**INSTRUCTIONS FOR THE TASK:** Turn the records, from the line containing "Image resolution: width=309" through the end of the records, into a two-column CSV with the headers input and output. Use one row for each record, put each value in its own quoted field, and replace line breaks with spaces.

____ DATASET ENTRIES

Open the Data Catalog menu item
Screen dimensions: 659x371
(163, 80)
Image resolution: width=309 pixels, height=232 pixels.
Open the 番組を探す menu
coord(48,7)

________

**WORKED ANSWER:**
input,output
"Image resolution: width=309 pixels, height=232 pixels. Open the 番組を探す menu","coord(48,7)"